In the entries below, which lines run from the one with "Open the Extensions puzzle piece menu" through the one with "The image size is (402, 224)."? Repeat exactly those, both included, and no pictures.

> AVAILABLE DATA
------------------------------------------------------------------------
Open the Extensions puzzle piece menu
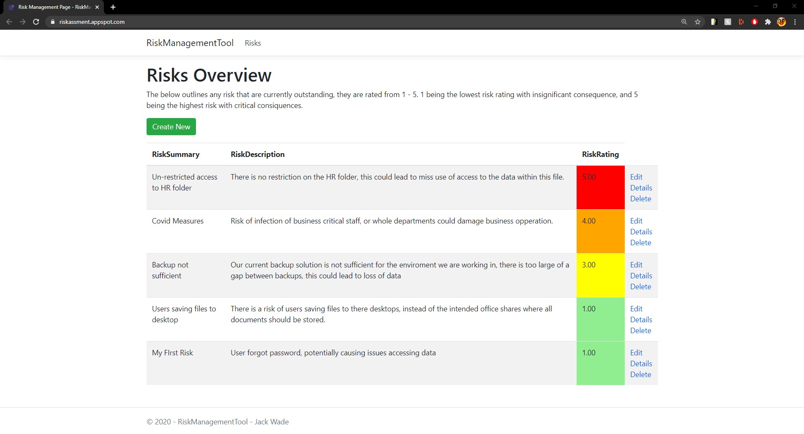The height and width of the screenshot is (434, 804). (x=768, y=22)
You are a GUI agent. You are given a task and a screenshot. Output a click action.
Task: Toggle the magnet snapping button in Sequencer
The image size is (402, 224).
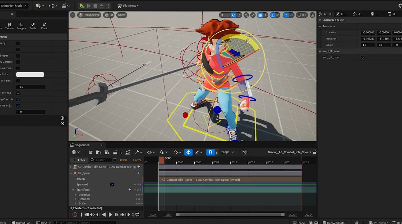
------------------------------------------------------------------------
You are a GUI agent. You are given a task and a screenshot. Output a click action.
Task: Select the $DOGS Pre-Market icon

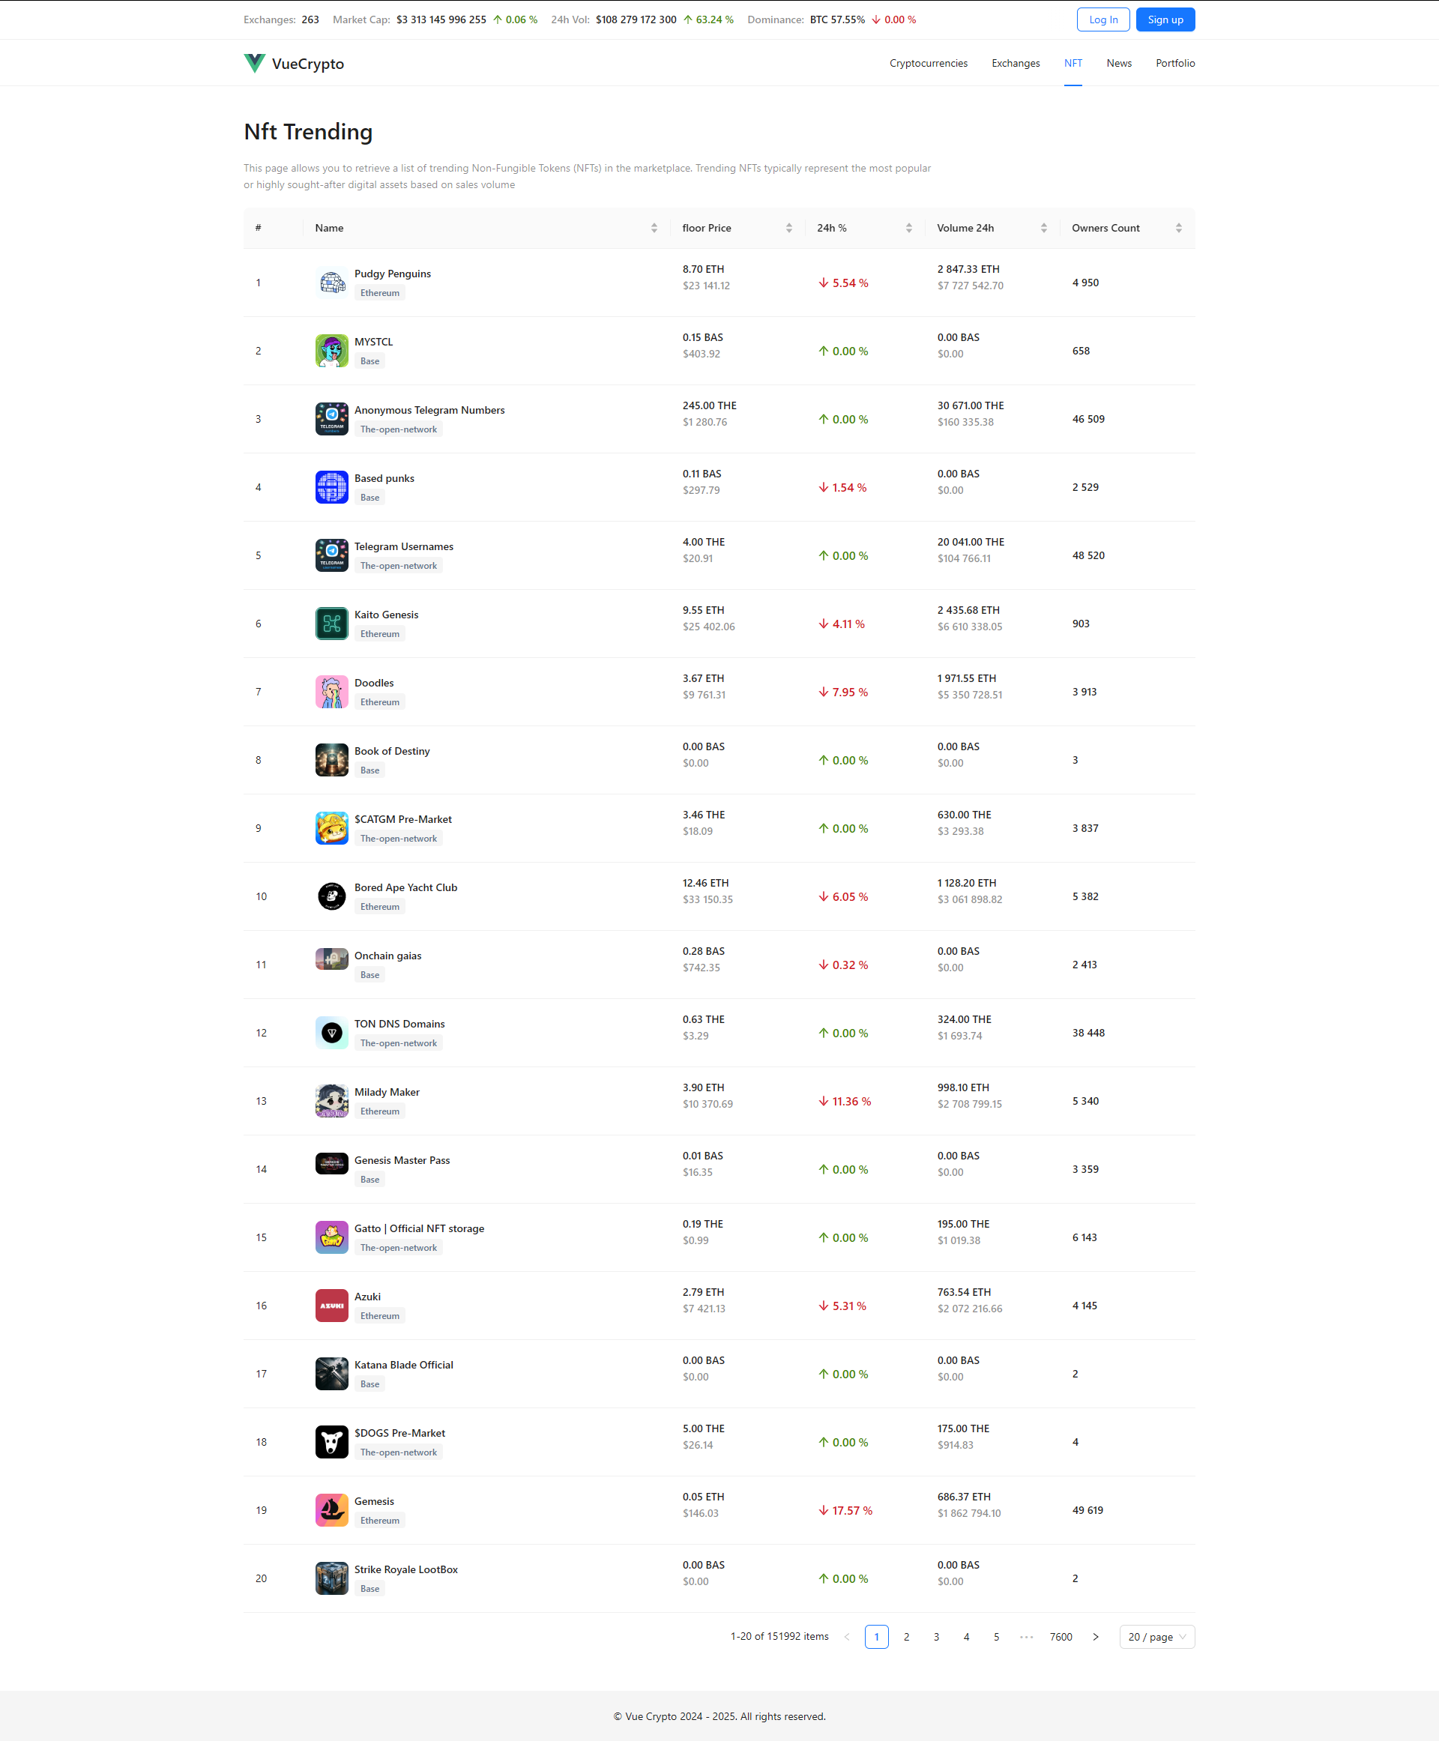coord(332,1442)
------------------------------------------------------------------------
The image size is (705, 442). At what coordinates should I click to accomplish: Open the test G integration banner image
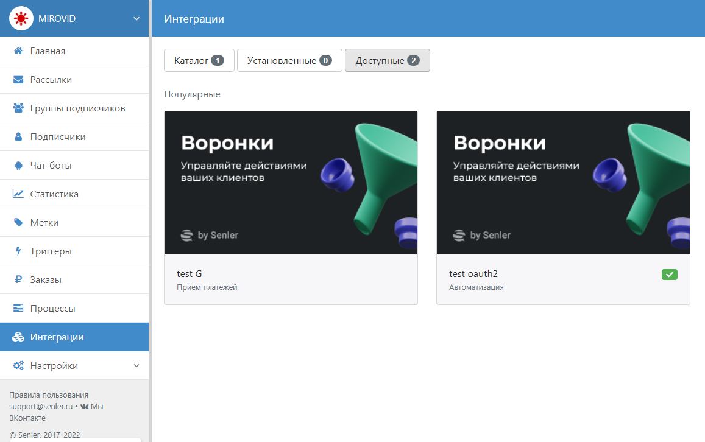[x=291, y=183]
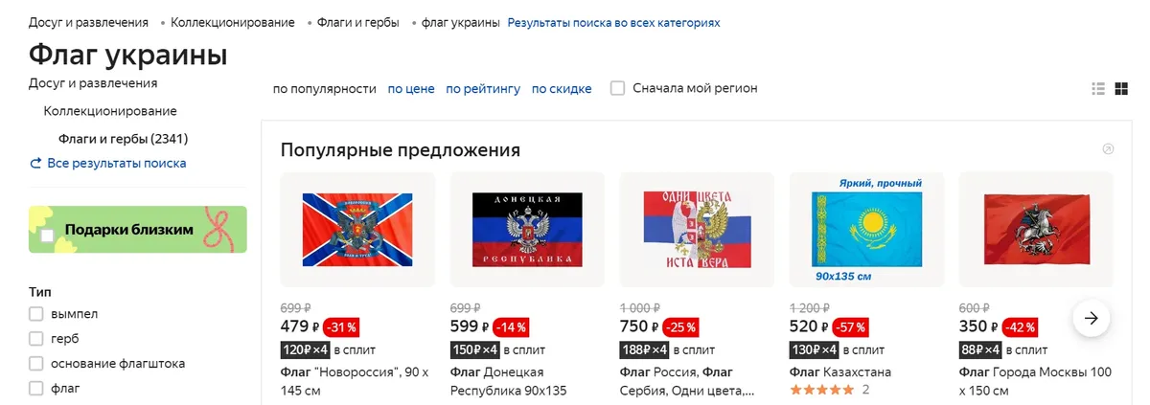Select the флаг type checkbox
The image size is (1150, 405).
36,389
------------------------------------------------------------------------
> RESULT FOR THIS EXERCISE
Open the Extensions puzzle piece menu
The height and width of the screenshot is (434, 804). (x=768, y=22)
You are a GUI agent. You are given a task and a screenshot. Output a click action.
Task: Toggle the magnet snapping button in Sequencer
The image size is (402, 224).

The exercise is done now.